(PROBLEM TO SOLVE) Report every line of the material below that holds the string "selector".

----- SOURCE DATA

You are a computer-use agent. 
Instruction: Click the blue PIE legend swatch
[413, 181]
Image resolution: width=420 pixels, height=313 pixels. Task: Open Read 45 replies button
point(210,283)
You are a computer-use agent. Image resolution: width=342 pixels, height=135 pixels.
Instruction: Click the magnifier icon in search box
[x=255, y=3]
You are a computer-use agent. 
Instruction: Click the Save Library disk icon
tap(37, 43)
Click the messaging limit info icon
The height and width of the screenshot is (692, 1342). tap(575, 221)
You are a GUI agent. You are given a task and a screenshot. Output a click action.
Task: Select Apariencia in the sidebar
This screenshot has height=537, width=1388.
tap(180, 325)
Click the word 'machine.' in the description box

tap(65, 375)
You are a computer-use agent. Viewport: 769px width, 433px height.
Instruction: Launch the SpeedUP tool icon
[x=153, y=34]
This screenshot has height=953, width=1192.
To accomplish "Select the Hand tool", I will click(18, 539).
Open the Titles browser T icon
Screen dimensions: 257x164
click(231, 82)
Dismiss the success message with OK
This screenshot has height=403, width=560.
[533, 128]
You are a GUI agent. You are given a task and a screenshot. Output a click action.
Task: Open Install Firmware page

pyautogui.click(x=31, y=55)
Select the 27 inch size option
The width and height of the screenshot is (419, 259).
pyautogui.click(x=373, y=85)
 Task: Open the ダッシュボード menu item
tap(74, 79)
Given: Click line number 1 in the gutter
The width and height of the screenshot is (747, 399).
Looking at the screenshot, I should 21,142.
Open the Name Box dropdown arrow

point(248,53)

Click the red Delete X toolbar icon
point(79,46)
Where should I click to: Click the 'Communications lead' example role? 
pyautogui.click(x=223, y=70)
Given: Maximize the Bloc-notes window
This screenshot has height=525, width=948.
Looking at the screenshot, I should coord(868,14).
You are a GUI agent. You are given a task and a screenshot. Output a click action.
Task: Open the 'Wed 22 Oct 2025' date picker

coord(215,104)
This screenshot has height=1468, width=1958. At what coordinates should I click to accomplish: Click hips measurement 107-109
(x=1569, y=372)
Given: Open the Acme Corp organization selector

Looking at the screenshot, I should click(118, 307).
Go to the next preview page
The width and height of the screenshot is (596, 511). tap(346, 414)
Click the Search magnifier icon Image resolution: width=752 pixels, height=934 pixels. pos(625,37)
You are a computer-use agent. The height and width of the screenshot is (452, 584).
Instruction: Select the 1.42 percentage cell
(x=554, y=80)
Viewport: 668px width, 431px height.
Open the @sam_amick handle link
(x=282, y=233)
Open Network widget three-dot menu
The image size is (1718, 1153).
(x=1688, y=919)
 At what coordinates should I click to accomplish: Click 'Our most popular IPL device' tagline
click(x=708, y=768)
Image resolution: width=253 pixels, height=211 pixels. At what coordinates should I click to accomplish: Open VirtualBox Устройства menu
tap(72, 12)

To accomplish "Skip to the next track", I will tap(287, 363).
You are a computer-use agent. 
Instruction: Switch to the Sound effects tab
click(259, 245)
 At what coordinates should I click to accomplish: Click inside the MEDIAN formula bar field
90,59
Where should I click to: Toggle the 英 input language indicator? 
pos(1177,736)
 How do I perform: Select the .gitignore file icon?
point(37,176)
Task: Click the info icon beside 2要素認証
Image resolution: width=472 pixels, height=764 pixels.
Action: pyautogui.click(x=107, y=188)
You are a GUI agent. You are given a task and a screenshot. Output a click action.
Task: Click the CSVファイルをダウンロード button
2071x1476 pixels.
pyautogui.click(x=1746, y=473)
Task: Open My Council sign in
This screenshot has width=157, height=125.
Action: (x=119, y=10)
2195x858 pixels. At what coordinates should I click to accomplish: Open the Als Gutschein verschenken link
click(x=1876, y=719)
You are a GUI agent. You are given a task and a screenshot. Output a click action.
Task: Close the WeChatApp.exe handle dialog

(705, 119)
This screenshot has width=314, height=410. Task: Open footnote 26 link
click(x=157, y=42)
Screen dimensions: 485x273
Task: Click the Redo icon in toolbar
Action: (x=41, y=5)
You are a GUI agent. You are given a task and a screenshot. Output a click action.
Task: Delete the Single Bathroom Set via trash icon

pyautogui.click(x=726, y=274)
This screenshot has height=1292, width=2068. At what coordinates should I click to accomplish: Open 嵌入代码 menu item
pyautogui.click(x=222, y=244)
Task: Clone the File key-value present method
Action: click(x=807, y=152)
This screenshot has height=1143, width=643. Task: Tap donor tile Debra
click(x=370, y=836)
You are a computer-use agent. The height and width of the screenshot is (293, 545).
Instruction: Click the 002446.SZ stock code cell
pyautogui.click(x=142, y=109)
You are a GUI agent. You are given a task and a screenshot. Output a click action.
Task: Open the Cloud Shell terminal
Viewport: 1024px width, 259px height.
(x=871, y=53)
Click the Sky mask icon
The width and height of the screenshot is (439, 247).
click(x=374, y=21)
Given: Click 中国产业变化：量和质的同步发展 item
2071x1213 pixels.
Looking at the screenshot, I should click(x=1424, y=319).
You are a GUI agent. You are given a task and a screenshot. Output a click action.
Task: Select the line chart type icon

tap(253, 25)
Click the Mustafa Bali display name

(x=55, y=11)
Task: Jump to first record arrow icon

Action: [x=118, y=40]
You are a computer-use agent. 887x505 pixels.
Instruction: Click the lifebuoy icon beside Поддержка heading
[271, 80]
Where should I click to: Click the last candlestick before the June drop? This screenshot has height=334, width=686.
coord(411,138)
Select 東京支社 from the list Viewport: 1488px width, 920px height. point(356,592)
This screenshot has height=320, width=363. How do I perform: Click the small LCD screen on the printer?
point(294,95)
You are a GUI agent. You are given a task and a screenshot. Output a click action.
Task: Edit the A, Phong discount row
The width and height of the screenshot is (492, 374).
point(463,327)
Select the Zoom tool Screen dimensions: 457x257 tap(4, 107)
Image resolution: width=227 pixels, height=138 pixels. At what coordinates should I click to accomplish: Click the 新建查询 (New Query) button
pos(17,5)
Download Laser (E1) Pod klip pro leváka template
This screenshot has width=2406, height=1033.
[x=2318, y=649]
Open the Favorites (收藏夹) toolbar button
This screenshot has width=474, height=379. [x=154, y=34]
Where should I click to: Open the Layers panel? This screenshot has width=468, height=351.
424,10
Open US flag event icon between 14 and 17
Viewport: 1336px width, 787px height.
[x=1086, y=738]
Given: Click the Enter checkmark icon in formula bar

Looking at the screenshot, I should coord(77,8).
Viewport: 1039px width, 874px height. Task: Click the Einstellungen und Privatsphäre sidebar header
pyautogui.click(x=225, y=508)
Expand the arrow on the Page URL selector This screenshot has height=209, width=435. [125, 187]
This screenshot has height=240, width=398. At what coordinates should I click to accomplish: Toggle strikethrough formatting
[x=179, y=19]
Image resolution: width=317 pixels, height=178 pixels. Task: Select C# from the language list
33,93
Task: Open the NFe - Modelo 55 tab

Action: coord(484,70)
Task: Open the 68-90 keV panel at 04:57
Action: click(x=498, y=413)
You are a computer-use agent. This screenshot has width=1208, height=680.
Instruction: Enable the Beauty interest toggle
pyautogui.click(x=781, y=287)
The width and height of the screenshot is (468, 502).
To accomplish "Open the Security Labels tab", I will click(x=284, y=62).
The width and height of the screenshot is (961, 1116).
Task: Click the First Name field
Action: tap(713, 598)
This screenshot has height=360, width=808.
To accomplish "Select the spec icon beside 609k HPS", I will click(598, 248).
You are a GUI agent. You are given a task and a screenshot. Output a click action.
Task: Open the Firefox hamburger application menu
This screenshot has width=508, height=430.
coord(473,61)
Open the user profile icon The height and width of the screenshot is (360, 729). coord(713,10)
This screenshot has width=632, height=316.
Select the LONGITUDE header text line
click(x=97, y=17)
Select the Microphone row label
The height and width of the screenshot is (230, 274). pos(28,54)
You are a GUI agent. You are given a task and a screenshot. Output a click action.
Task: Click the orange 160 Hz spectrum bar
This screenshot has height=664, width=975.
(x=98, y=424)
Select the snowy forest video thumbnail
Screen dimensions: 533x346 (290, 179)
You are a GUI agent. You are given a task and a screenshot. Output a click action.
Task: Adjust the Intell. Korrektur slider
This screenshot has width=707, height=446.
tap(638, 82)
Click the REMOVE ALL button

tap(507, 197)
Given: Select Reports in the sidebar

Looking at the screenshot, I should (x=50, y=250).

----------

(WRITTEN ANSWER)
Given: Open the Acme Corp organization selector
Expand the arrow on the Page URL selector This screenshot has height=209, width=435. [125, 187]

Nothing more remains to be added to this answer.